* Problem:
Restate the last part of the records below word for word, beginning at the line with "Where should I click to: Check" and ending at the final line.

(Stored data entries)
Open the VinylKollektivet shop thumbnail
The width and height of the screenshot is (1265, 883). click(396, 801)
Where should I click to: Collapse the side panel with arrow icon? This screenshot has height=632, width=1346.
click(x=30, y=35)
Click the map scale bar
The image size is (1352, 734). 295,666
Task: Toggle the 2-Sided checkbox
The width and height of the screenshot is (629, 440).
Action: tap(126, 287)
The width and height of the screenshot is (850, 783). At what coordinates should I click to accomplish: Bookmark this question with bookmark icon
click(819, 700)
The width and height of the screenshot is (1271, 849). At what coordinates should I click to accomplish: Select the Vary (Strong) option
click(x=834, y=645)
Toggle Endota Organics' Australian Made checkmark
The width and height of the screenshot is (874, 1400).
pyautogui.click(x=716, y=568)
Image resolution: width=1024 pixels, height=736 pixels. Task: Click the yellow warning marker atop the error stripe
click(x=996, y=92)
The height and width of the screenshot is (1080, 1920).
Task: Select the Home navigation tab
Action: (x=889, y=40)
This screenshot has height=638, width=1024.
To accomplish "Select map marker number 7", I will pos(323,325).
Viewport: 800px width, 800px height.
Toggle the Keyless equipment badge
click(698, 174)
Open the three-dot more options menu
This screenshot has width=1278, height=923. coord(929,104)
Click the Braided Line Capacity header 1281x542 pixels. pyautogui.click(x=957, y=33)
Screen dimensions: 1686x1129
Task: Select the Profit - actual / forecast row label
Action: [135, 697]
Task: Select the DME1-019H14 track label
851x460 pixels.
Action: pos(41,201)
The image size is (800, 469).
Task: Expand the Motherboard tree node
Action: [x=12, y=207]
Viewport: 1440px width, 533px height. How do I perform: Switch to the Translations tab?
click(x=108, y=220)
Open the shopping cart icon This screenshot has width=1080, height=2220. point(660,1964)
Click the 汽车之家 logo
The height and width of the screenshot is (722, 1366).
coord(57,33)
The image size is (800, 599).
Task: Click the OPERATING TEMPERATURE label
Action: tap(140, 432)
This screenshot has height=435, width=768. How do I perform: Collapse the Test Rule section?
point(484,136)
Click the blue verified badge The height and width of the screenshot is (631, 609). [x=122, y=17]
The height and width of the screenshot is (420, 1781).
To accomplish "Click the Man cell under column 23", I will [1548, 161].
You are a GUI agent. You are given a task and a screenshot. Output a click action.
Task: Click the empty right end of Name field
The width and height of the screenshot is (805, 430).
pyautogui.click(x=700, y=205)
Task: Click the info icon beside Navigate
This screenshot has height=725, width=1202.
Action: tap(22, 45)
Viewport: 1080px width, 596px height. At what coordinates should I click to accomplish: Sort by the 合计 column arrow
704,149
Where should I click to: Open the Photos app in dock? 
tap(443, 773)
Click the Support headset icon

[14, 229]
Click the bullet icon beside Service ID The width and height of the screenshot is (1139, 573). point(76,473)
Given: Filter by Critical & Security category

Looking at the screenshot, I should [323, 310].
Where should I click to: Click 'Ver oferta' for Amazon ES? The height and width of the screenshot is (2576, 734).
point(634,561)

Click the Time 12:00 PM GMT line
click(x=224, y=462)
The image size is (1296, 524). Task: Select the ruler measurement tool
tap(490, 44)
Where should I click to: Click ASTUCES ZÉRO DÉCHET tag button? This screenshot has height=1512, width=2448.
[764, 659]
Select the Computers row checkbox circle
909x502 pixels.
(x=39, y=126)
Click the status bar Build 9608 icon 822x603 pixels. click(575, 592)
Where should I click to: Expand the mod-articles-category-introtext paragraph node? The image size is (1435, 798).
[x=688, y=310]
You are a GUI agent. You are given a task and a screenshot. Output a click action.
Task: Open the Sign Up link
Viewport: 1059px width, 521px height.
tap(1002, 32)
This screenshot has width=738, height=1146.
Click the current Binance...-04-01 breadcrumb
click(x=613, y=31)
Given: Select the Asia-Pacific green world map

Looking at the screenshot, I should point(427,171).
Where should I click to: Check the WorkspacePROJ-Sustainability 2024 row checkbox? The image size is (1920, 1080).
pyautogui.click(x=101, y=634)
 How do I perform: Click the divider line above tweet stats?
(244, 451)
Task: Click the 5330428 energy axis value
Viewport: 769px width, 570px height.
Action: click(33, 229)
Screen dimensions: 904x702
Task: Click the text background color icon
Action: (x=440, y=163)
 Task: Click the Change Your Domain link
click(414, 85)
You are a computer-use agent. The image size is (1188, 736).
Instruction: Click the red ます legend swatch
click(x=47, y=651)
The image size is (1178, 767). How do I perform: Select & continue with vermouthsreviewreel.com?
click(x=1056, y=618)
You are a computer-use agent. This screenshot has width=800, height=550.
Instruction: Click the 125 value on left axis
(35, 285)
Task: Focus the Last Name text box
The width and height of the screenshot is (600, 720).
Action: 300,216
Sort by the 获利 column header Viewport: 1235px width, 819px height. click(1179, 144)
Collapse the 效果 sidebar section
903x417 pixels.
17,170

* Reply:
Where should I click to: Check the WorkspacePROJ-Sustainability 2024 row checkbox? The image size is (1920, 1080).
pyautogui.click(x=101, y=634)
 How do I perform: Click the divider line above tweet stats?
(244, 451)
Task: Click the 5330428 energy axis value
Viewport: 769px width, 570px height.
Action: click(33, 229)
Screen dimensions: 904x702
Task: Click the text background color icon
Action: (x=440, y=163)
 Task: Click the Change Your Domain link
click(414, 85)
You are a computer-use agent. The image size is (1188, 736).
Instruction: Click the red ます legend swatch
click(x=47, y=651)
The image size is (1178, 767). How do I perform: Select & continue with vermouthsreviewreel.com?
click(x=1056, y=618)
You are a computer-use agent. This screenshot has width=800, height=550.
Instruction: Click the 125 value on left axis
(35, 285)
Task: Focus the Last Name text box
The width and height of the screenshot is (600, 720).
Action: 300,216
Sort by the 获利 column header Viewport: 1235px width, 819px height. click(1179, 144)
Collapse the 效果 sidebar section
903x417 pixels.
17,170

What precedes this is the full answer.